WORK INSTRUCTIONS:
Having found the line containing "The height and" in the records below, copy that line and each later one exactly, dropping pictures.

DATA PROVIDED below:

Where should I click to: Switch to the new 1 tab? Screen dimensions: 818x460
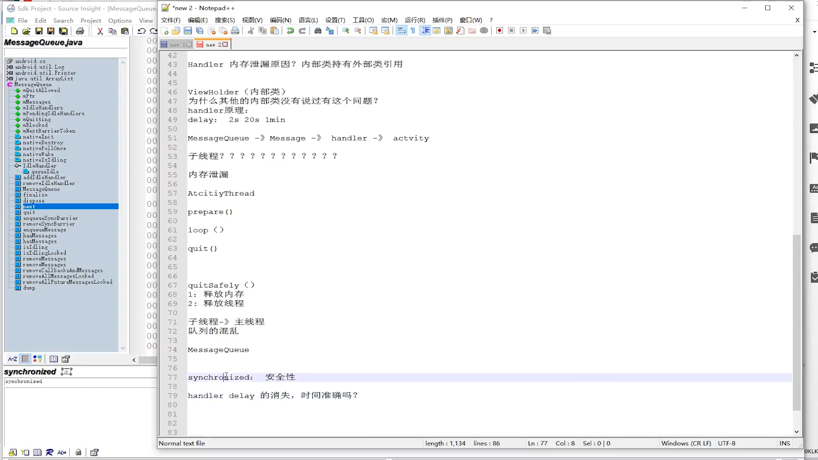tap(174, 44)
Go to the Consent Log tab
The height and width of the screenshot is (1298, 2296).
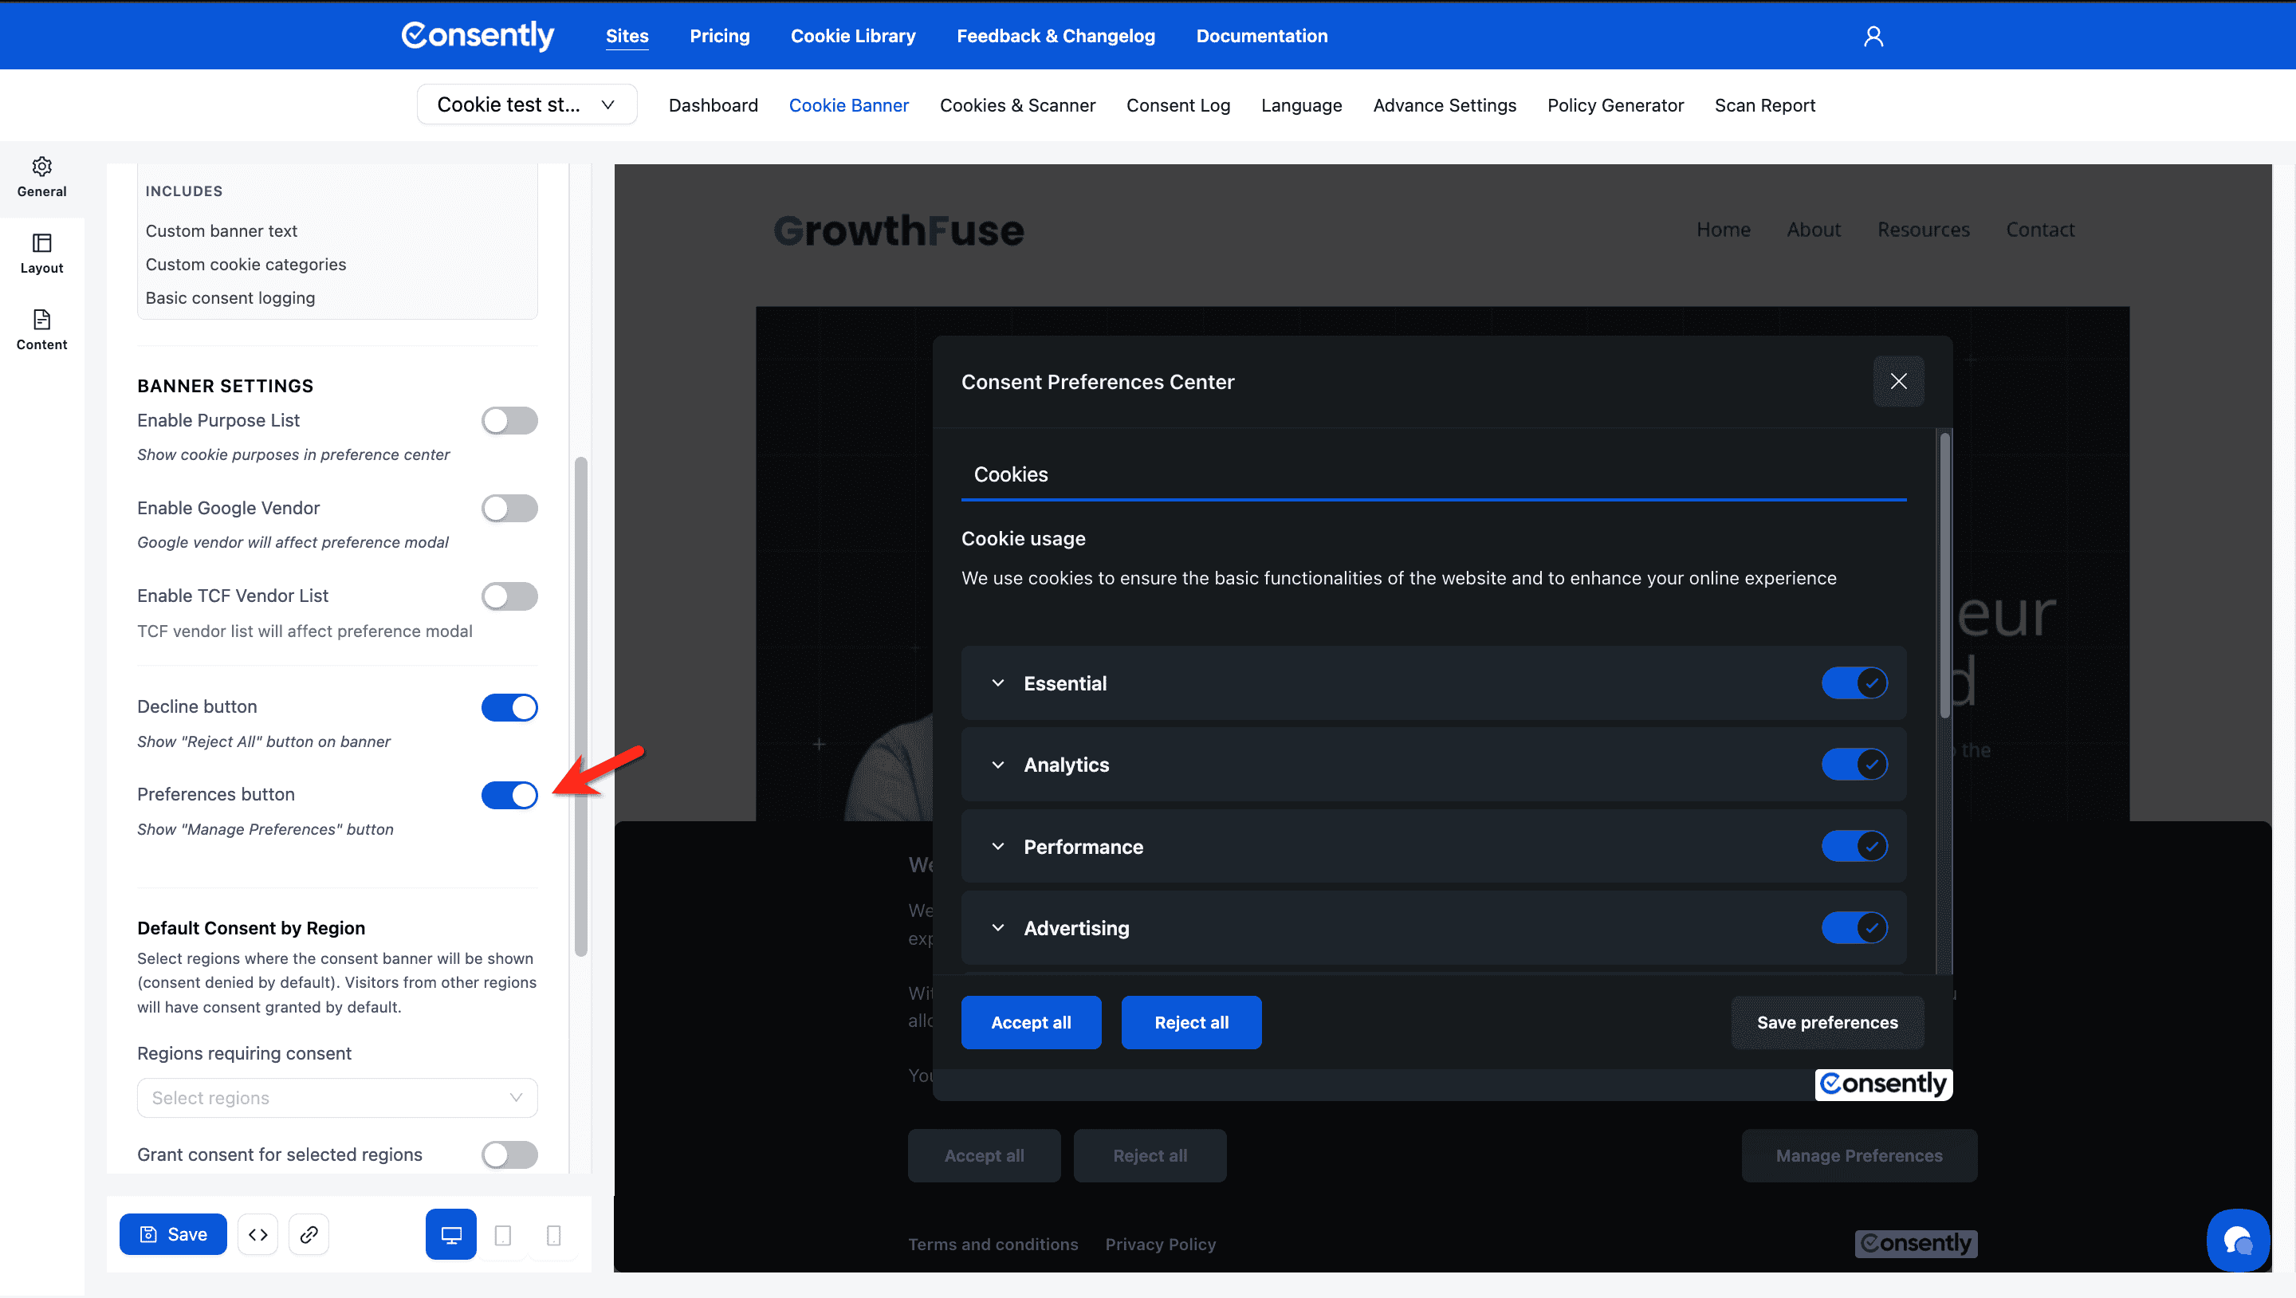[1177, 105]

End of DATA PROVIDED.

YOUR RESPONSE:
The height and width of the screenshot is (1298, 2296).
[1177, 105]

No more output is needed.